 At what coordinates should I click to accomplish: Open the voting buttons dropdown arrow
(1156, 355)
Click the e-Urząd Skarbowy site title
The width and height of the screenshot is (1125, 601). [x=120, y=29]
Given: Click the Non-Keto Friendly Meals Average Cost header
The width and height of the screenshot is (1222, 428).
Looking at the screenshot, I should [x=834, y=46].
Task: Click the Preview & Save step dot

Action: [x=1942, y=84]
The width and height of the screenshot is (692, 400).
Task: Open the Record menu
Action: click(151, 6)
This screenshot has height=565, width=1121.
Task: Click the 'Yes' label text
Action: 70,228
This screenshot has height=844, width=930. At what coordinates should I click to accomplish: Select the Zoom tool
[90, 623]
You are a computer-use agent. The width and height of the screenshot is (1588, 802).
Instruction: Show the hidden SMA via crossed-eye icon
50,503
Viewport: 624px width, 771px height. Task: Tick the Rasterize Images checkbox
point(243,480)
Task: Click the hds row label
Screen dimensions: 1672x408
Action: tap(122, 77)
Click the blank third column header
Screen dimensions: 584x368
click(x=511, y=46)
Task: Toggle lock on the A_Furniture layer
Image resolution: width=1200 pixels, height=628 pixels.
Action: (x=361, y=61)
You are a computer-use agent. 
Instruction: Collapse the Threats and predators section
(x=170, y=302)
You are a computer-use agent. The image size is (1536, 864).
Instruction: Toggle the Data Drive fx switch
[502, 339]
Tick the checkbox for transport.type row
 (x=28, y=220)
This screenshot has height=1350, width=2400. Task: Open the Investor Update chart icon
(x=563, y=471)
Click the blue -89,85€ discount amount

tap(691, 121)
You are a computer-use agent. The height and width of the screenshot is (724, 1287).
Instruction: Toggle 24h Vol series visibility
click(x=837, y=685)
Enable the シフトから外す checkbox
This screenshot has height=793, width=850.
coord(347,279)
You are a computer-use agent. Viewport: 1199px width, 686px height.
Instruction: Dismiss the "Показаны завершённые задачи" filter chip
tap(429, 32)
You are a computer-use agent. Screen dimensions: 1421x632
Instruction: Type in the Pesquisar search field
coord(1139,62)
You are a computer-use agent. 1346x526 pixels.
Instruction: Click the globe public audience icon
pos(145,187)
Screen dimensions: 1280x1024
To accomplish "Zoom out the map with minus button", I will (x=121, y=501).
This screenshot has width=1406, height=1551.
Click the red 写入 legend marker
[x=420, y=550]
┄┄┄┄┄┄┄┄┄┄┄┄┄┄┄┄┄┄┄┄
JOB
Reproduce every one of the records above verbatim, keeping each line in its original order.

WRITTEN RESPONSE
 At what coordinates should I click to accomplish: Open the voting buttons dropdown arrow
(1156, 355)
Click the e-Urząd Skarbowy site title
The width and height of the screenshot is (1125, 601). [x=120, y=29]
Given: Click the Non-Keto Friendly Meals Average Cost header
The width and height of the screenshot is (1222, 428).
Looking at the screenshot, I should [x=834, y=46].
Task: Click the Preview & Save step dot

Action: [x=1942, y=84]
The width and height of the screenshot is (692, 400).
Task: Open the Record menu
Action: click(151, 6)
This screenshot has height=565, width=1121.
Task: Click the 'Yes' label text
Action: 70,228
This screenshot has height=844, width=930. At what coordinates should I click to accomplish: Select the Zoom tool
[90, 623]
You are a computer-use agent. The width and height of the screenshot is (1588, 802).
Instruction: Show the hidden SMA via crossed-eye icon
50,503
Viewport: 624px width, 771px height. Task: Tick the Rasterize Images checkbox
point(243,480)
Task: Click the hds row label
Screen dimensions: 1672x408
Action: tap(122, 77)
Click the blank third column header
Screen dimensions: 584x368
click(x=511, y=46)
Task: Toggle lock on the A_Furniture layer
Image resolution: width=1200 pixels, height=628 pixels.
Action: (x=361, y=61)
You are a computer-use agent. 
Instruction: Collapse the Threats and predators section
(x=170, y=302)
You are a computer-use agent. The image size is (1536, 864).
Instruction: Toggle the Data Drive fx switch
[502, 339]
Tick the checkbox for transport.type row
 (x=28, y=220)
This screenshot has height=1350, width=2400. Task: Open the Investor Update chart icon
(x=563, y=471)
Click the blue -89,85€ discount amount

tap(691, 121)
You are a computer-use agent. The height and width of the screenshot is (724, 1287).
Instruction: Toggle 24h Vol series visibility
click(x=837, y=685)
Enable the シフトから外す checkbox
This screenshot has height=793, width=850.
coord(347,279)
You are a computer-use agent. Viewport: 1199px width, 686px height.
Instruction: Dismiss the "Показаны завершённые задачи" filter chip
tap(429, 32)
You are a computer-use agent. Screen dimensions: 1421x632
Instruction: Type in the Pesquisar search field
coord(1139,62)
You are a computer-use agent. 1346x526 pixels.
Instruction: Click the globe public audience icon
pos(145,187)
Screen dimensions: 1280x1024
To accomplish "Zoom out the map with minus button", I will (x=121, y=501).
This screenshot has width=1406, height=1551.
Click the red 写入 legend marker
[x=420, y=550]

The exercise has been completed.